→ **Entries provided**
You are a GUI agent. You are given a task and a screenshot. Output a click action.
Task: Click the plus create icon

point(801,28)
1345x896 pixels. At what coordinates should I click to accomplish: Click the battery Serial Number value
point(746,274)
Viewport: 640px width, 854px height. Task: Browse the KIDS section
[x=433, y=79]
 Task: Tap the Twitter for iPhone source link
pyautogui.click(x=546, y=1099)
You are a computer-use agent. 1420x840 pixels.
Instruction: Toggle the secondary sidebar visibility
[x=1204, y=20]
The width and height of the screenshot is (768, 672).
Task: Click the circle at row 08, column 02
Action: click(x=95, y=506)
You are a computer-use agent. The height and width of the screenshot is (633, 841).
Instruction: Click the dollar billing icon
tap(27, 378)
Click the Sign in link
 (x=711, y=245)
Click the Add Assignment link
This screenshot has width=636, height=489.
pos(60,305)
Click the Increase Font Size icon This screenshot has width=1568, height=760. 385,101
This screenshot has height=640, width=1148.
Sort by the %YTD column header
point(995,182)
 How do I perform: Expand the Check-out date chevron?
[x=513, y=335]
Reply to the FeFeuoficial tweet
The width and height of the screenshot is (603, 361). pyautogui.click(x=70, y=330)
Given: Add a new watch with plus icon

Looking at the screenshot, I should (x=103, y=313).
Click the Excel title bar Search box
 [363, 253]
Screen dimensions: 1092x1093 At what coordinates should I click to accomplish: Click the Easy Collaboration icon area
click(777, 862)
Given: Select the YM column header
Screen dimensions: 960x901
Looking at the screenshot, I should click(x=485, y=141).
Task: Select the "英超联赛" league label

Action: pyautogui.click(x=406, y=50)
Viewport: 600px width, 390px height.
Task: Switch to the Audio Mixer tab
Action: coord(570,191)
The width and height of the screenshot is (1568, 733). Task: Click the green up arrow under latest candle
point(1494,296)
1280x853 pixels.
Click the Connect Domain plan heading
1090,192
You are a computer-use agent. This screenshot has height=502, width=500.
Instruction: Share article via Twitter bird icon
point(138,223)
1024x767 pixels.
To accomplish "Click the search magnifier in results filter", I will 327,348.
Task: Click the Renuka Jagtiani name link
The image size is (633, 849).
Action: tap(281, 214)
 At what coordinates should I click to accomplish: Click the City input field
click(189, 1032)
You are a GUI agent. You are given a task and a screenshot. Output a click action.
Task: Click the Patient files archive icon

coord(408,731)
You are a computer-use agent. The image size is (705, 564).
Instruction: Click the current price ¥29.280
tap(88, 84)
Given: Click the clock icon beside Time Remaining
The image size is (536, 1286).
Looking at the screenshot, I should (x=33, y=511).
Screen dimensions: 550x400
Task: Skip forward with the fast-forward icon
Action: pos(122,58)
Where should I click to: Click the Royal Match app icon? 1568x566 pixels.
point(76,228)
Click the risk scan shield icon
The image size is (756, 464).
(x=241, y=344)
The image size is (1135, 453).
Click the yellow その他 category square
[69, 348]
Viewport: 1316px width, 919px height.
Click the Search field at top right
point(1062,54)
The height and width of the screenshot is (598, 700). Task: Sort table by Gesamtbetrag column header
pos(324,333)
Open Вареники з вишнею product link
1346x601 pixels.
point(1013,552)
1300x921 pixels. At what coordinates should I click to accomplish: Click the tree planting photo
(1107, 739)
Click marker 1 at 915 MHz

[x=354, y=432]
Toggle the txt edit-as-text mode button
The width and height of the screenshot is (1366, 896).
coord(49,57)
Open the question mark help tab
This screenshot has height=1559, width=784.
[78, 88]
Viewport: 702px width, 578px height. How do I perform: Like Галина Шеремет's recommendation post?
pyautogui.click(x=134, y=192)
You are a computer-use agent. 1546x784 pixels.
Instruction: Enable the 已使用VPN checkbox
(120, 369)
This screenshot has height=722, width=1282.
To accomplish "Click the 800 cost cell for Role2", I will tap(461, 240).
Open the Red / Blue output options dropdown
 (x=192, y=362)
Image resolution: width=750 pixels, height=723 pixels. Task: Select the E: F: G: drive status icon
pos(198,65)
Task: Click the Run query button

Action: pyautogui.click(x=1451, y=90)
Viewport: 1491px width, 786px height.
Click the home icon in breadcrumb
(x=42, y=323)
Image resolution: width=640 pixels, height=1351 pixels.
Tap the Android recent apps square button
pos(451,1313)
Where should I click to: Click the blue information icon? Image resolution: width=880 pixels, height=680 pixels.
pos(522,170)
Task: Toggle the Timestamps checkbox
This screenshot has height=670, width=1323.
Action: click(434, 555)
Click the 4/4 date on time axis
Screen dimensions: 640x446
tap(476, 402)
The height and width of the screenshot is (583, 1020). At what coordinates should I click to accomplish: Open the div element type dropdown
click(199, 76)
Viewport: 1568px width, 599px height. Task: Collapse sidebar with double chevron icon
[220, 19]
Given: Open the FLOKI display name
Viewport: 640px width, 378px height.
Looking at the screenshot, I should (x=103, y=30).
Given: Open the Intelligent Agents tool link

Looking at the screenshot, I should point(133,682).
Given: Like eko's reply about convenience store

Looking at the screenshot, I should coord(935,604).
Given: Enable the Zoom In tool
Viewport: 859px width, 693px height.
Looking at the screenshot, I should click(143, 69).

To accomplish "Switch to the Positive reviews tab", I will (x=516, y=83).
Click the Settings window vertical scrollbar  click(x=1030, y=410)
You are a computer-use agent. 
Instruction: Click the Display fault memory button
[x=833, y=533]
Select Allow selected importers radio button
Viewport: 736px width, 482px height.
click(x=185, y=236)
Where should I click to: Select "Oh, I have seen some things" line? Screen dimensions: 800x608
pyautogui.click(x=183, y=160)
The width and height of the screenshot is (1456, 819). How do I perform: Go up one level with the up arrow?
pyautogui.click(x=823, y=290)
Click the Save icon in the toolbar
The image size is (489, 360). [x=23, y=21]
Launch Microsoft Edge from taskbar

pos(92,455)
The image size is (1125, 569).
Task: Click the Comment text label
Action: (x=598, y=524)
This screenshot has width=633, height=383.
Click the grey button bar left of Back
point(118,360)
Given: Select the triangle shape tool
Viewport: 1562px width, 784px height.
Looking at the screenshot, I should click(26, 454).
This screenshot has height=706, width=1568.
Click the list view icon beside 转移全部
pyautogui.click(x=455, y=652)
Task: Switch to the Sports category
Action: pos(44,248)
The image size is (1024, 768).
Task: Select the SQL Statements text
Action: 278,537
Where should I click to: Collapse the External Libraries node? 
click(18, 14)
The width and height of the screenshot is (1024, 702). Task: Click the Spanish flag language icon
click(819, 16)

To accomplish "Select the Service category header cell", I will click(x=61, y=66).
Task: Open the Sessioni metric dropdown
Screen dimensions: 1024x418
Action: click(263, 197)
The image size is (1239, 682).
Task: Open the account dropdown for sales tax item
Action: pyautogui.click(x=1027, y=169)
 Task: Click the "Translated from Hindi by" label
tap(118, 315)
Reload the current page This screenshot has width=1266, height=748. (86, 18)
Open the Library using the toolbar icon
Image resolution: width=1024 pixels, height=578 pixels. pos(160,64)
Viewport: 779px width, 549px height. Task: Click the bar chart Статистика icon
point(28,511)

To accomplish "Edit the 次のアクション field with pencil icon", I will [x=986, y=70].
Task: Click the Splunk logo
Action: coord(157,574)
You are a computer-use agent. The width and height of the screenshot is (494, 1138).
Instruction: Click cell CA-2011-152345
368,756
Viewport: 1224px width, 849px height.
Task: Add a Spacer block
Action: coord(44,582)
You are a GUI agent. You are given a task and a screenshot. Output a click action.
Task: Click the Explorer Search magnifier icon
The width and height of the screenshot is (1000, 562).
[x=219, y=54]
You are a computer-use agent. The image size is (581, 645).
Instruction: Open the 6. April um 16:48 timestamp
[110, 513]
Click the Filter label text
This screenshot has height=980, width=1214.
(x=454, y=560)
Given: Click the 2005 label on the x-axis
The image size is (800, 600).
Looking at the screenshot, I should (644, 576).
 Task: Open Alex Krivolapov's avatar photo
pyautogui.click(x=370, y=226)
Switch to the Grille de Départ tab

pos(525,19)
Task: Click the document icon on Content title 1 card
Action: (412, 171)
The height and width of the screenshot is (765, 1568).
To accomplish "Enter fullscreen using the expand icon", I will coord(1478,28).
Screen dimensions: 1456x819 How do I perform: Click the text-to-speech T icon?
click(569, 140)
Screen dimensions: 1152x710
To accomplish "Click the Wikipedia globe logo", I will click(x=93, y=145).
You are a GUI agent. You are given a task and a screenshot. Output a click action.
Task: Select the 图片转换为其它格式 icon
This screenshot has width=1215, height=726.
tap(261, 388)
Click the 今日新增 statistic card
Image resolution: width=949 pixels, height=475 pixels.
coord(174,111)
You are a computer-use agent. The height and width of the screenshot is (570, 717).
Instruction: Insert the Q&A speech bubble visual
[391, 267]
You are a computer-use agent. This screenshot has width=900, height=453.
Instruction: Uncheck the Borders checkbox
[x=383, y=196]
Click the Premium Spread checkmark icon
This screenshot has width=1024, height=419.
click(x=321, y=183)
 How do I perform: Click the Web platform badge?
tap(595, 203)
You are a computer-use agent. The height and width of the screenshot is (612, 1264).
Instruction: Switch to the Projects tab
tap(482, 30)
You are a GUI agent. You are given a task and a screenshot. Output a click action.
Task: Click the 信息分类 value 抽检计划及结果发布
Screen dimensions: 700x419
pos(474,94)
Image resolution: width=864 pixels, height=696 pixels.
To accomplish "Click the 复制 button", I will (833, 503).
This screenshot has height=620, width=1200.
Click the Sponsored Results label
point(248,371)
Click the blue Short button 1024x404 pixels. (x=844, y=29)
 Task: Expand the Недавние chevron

→ **Problem description**
Give the lines from the one containing "The height and width of the screenshot is (765, 1568)." through the end of the entries again, exactly as written and with no other lines.

→ **Answer section**
The height and width of the screenshot is (765, 1568).
To accomplish "Enter fullscreen using the expand icon", I will coord(1478,28).
Screen dimensions: 1456x819 How do I perform: Click the text-to-speech T icon?
click(569, 140)
Screen dimensions: 1152x710
To accomplish "Click the Wikipedia globe logo", I will click(x=93, y=145).
You are a GUI agent. You are given a task and a screenshot. Output a click action.
Task: Select the 图片转换为其它格式 icon
This screenshot has width=1215, height=726.
tap(261, 388)
Click the 今日新增 statistic card
Image resolution: width=949 pixels, height=475 pixels.
coord(174,111)
You are a computer-use agent. The height and width of the screenshot is (570, 717).
Instruction: Insert the Q&A speech bubble visual
[391, 267]
You are a computer-use agent. This screenshot has width=900, height=453.
Instruction: Uncheck the Borders checkbox
[x=383, y=196]
Click the Premium Spread checkmark icon
This screenshot has width=1024, height=419.
click(x=321, y=183)
 How do I perform: Click the Web platform badge?
tap(595, 203)
You are a computer-use agent. The height and width of the screenshot is (612, 1264).
Instruction: Switch to the Projects tab
tap(482, 30)
You are a GUI agent. You are given a task and a screenshot. Output a click action.
Task: Click the 信息分类 value 抽检计划及结果发布
Screen dimensions: 700x419
pos(474,94)
Image resolution: width=864 pixels, height=696 pixels.
To accomplish "Click the 复制 button", I will (833, 503).
This screenshot has height=620, width=1200.
Click the Sponsored Results label
point(248,371)
Click the blue Short button 1024x404 pixels. (x=844, y=29)
 Task: Expand the Недавние chevron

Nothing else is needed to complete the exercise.